Tuesday, February 16, 2016

Profanity filter for an MMO chat


We are developing an MMO using Smartfox Server. The targeted audience is kids from 7 -12 years.


There is a global chat option in this MMO.
Whatever the user types in a textbox get displayed next to users avatar after he/she hits enter.


We would like to filter abusive language / profanities from this chat.
We could capture the chat and read the text. The problem is getting the list of profanities itself.


Our questions are



  1. Where will one get exhaustive list of all profanities?

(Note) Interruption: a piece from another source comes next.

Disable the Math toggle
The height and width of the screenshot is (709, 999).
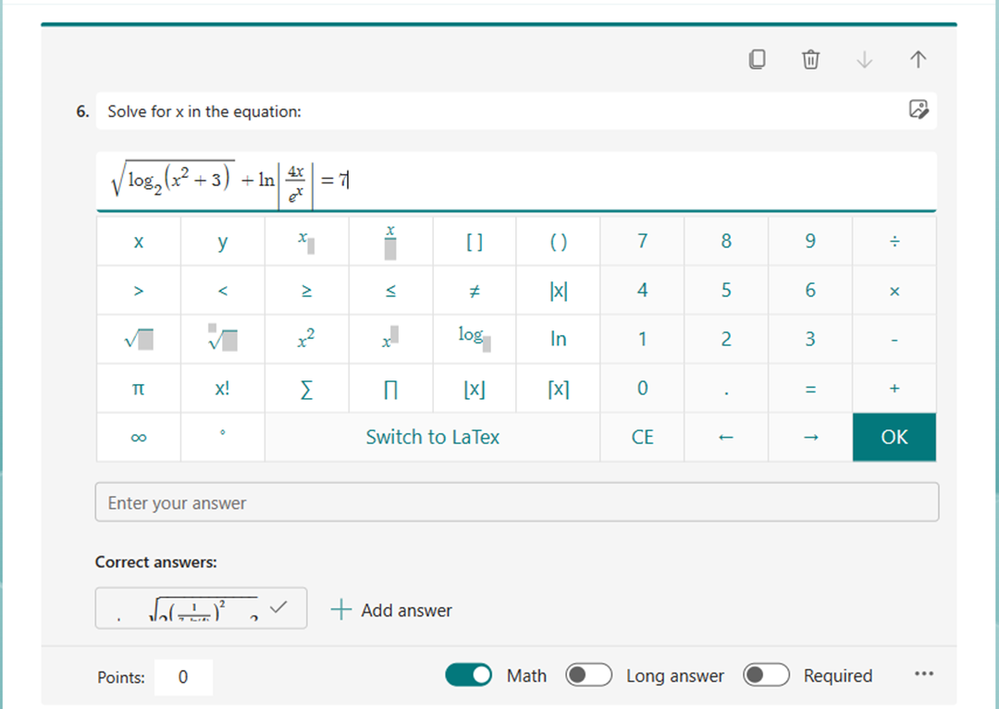468,675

  2. What method is adopted in similar scenario to filter out these?




Answer



Don't.


Filters don't work. At least, only filters don't work. Whitelists, blacklists, it doesn't matter. Neither of these will ever prevent kids from harassing each other. The only way to make this work would be to not filter the chat, but to provide large building-blocks for sentences. For example, a kid might select "Do you want to..." and the options for "go to..." and "trade..." would be pulled up. Selecting "go to..." would bring up a list of places in the game.


Disney settled on this method for their MMO "Toontown", after their 14-year old whitelist test subject decided to "stick [his] long-necked Giraffe up [their] fluffy white bunny." Simply put, you cannot blacklist or whitelist enough words to prevent abuse.

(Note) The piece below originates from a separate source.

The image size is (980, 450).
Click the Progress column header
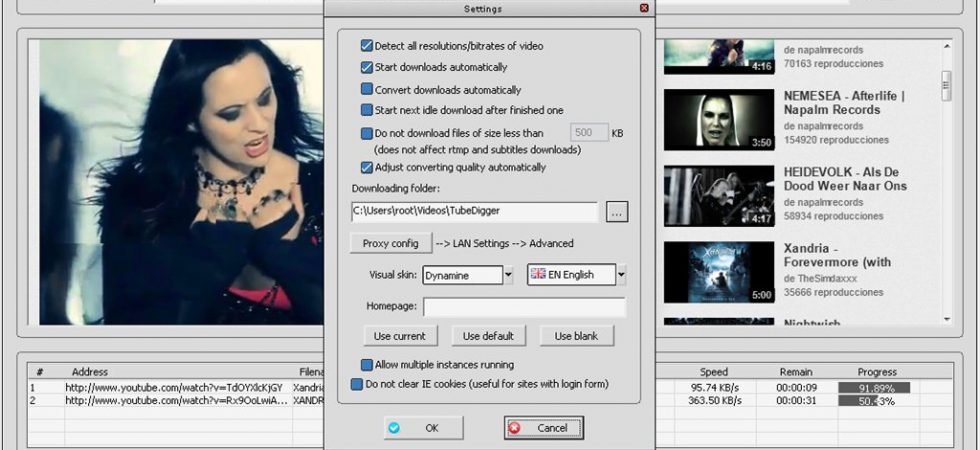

That all being said, if I were designing a kid's MMO, I would actually implement a stringent blacklist filter, but only as a second line of defense. Your first line of defense should always be moderators and the ability to report abuse. I would weight blacklisted words, with each user getting a secret score of how profane they are trying to be.


Chances are, any user who will try and circumvent your filter will trigger it first. The more obvious profanities, (as opposed to obscure or outdated ones,) or more repeated profanity attempts, put them on a watch list for moderators, or some sort of ban list. This way, moderators can focus on users who seem to be trying to harass others instead of wasting their time reading the comments of still-innocent kids.